**WHAT IS ASKED:**
Reproduce the stretch of the Joanne Moore profile from "Grand Slam mixed" through "as Joanne Moore.".

**SELECTED PASSAGE:**
────────────────────

Joanne Moore
- Full name: Joanne Moore Wallen
- Country (sports): Great Britain
- Born: 9 March 1976 (age 49) Birmingham, England
- Prize money: $82,147

Singles
- Highest ranking: No. 252 (23 April 2001)

Doubles
- Highest ranking: No. 179 (21 July 1997)

Grand Slam doubles results
- Wimbledon: 1R (1995)

Grand Slam mixed doubles results
- Wimbledon: 1R (1998)

= Joanne Moore =

British-born tennis coach and player

Joanne Wallen (born 9 March 1976) is a British born tennis coach and former professional player based in the United States. While competing on tour she was known as Joanne Moore.

────────────────────

[Records for locating described items]

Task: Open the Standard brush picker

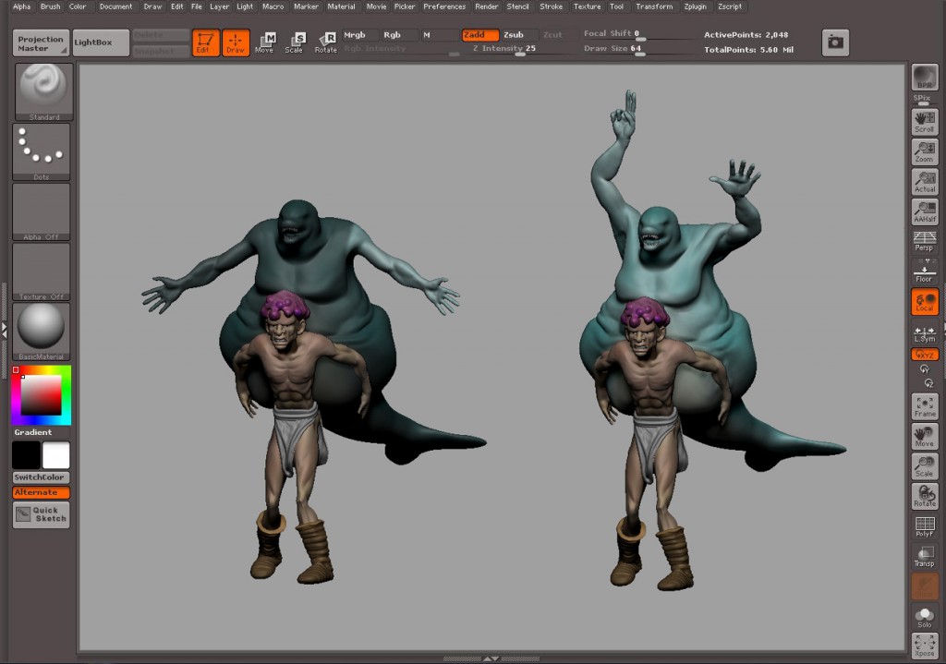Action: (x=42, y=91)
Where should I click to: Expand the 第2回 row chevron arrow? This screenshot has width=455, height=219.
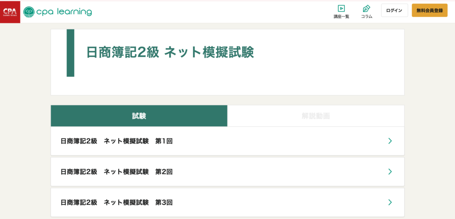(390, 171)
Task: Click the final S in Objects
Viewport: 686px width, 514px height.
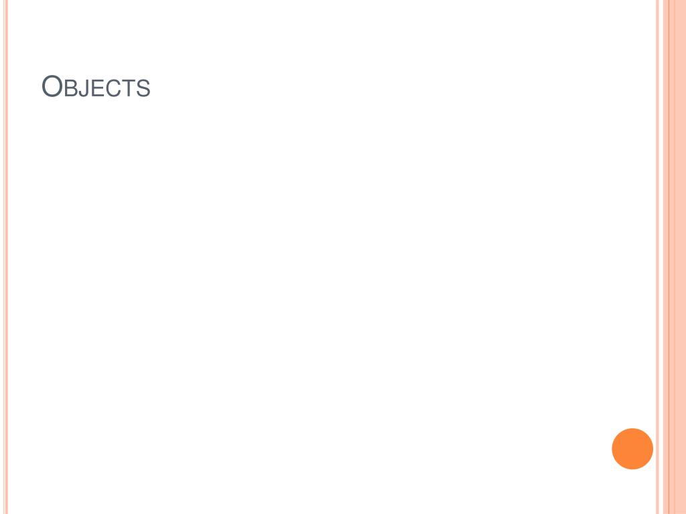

────────────────────

**EXERCISE ANSWER:**
Grand Slam mixed doubles results
- Wimbledon: 1R (1998)

= Joanne Moore =

British-born tennis coach and player

Joanne Wallen (born 9 March 1976) is a British born tennis coach and former professional player based in the United States. While competing on tour she was known as Joanne Moore.